TomTeeJay commented 4 years ago

The Scoping Document (only in german) https://github.com/corona-warn-app/cwa-documentation/blob/master/translations/scoping_document.de.md describes "supporting processes" in #User Story ID E07.01.

The RKI wants to manipulate tresholds directly on the devices. So forth the API is accessing and manipulating locally stored data directly on the device. It is intended to do this without any App Updates (ref. to 2: "Die Anpassung wird auf den Endgeräten vorgenommen, ohne dass ein Update der App erforderlich ist.")

It is not clear when and under what circumstances this will be done. The context of these supporting processes is not described in detail. Whether and how users are informed about this access is also not specified.

User Story E10.01 describes further changes of dynamic contents that are to be controlled centrally. A content management system is therefore updating elements within the App or the App is loading ressources from the web.
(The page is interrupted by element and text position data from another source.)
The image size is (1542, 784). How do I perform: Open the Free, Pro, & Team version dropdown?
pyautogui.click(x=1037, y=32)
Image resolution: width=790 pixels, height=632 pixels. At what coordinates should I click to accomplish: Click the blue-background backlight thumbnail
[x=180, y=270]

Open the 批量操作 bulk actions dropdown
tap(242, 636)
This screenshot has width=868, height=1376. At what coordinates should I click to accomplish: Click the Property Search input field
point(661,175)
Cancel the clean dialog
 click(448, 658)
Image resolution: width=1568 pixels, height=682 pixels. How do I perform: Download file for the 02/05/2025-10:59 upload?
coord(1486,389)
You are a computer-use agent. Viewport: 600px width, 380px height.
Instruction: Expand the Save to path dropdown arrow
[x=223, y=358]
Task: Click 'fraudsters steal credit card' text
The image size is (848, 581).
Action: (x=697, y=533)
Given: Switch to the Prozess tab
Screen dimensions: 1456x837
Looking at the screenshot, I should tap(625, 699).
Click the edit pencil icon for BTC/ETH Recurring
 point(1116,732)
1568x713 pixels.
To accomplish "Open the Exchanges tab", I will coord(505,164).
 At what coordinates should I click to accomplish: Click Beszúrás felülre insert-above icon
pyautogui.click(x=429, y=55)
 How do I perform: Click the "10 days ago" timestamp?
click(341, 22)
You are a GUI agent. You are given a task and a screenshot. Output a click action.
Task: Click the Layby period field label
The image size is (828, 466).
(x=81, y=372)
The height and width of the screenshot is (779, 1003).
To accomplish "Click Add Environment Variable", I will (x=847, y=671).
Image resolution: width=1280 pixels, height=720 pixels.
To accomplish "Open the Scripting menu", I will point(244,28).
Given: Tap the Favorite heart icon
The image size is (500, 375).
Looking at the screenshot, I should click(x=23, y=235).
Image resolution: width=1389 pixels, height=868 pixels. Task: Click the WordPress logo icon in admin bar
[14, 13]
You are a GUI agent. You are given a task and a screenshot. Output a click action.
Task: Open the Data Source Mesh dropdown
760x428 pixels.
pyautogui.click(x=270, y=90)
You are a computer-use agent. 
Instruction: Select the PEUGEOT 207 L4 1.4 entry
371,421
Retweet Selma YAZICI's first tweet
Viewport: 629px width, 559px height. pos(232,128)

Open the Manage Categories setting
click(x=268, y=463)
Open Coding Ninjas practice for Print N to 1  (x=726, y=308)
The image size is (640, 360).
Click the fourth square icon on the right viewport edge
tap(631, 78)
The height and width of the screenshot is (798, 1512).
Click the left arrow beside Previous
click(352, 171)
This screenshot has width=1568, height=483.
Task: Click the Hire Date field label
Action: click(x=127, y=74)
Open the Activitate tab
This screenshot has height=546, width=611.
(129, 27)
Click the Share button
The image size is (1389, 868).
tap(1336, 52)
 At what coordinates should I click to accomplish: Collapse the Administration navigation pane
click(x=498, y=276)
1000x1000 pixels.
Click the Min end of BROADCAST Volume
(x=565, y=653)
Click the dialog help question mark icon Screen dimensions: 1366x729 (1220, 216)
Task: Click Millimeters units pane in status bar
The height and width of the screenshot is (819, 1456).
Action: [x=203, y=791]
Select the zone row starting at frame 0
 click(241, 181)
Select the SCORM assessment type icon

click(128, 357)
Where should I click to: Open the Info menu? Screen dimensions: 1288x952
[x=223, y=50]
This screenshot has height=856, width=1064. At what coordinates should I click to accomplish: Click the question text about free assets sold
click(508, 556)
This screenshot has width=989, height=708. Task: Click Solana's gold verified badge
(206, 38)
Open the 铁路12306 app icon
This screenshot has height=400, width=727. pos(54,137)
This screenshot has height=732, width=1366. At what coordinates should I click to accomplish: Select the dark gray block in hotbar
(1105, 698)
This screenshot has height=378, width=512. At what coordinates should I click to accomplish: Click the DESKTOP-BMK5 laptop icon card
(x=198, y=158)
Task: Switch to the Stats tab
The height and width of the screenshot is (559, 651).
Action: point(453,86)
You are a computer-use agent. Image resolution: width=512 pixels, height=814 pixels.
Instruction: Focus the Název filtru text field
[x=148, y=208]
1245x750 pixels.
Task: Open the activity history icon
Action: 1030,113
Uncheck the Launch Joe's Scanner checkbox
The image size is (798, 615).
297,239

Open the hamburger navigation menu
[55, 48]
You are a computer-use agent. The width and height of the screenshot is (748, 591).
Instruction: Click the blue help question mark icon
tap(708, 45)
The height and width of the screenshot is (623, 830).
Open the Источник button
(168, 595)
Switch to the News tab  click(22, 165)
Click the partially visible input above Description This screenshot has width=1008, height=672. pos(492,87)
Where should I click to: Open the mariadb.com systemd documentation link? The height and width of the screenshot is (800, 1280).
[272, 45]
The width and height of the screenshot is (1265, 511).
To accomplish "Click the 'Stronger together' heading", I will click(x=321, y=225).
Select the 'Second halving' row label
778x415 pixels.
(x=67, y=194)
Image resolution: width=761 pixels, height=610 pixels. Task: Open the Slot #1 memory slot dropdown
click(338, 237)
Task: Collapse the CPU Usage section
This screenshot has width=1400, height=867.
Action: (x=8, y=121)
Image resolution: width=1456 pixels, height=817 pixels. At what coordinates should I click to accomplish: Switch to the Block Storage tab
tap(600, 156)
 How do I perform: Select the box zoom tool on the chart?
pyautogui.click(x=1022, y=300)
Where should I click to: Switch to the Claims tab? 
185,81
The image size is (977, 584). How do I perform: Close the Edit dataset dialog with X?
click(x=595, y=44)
In both cases this makes everybody identifyable.

Conclusion:

At least some "supportive processes" are violating basic privacy goals of data Integrity and anonymity due to the fact that certain tresholds and dynamic contents can be manipulated remotely.

s-martin commented 4 years ago

The RKI wants to manipulate tresholds directly on the devices. So forth the API is accessing and manipulating locally stored data directly on the device. It is intended to do this without any App Updates (ref. to 2: "Die Anpassung wird auf den Endgeräten vorgenommen, ohne dass ein Update der App erforderlich ist.")

But isn't that changing the parameters of the proximity algorithm and not modifying the data?

And this is not necessarily done by "remote access", the end user device could also pull the algorithm parameters periodically from a server.

tkowark commented 4 years ago

Thanks for pointing out this issue. We will provide more details on that process in upcoming documents.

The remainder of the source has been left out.